How about the saying "only the good die young?"  I have to admit that one mystified me for years.  I'd hear my parents say it after a young person died and I'd think, "Well it is sad.  They had their whole life ahead of them, but why say that person is 'good?'  Does that mean that everybody past a certain age is bad and those deceased young people just didn't live long enough to turn bad?"  It was only after I experienced someone dying, who really wasn't that young, but who everyone seemed to miss on a level of "too soon.  We lost this person too soon" that I had an 'aha' moment of clarity.  At the time, it was liking finding an answer to the secret of life.  I thought that my understanding, which was "only the good die young means that only people who are perceived as good and loved by others are missed in a way where people say, 'it was too soon or he/she was too young," was THE meaning of the saying.  In other words, I had stumbled onto one of my beliefs (aka a firmly held opinion or conviction) and like anyone with a belief, I was absolutely gobsmacked when I proudly presented it to a friend and was met with "well, that's your opinion."

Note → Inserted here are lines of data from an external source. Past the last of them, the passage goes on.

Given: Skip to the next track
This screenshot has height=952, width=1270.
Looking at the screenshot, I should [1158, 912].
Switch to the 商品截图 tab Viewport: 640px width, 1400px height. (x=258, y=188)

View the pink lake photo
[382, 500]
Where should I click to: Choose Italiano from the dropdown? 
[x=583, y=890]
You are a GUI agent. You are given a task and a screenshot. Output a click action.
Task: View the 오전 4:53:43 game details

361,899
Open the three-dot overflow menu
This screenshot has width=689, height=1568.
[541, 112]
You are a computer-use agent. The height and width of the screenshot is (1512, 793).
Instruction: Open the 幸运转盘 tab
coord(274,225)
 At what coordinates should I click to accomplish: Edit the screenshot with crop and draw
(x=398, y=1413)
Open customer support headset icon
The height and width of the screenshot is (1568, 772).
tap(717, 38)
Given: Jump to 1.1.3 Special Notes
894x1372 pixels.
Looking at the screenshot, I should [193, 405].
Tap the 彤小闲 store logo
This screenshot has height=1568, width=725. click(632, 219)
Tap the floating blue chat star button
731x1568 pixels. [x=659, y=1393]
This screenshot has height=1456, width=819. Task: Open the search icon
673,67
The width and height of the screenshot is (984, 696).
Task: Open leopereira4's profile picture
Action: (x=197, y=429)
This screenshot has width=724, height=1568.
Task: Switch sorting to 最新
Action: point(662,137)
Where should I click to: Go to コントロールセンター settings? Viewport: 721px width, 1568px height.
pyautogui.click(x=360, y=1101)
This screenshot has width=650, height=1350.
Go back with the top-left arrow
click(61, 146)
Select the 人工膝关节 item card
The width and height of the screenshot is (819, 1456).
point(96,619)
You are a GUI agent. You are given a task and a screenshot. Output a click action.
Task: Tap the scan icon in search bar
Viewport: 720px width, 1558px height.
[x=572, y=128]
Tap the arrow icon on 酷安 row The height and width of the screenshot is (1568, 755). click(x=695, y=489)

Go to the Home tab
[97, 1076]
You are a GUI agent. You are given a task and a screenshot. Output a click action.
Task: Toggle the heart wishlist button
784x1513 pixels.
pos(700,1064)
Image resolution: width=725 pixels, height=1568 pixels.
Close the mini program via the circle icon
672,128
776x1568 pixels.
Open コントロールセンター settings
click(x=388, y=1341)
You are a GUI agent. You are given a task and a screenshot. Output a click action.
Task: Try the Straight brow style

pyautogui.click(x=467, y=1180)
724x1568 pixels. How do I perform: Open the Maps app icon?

It all comes back to those philosophers, stoners and Descartes.  Whether you are pontificating about your beliefs, contemplating, thinking deeply or simply musing, you perceive the world through your senses.  Other people can report to you about their perceptions, but you will hear what they say through your ears and your mind will filter the details in a way that makes sense to you.

It's like an optical illusion.  Have you ever seen the one where you are either looking at a skull or a young woman admiring herself in a dressing mirror?  It's only after viewing it a small amount of time AND knowing there are two images possible that our eyes find the pathway to see the picture we didn't see in the first place.

So consider this.

Every day.  Every minute.  You are witnessing the metaphorical equivalent of skulls or young women admiring themselves in a dressing mirror.  Except there is no one to tell you there is another image possible for you to see.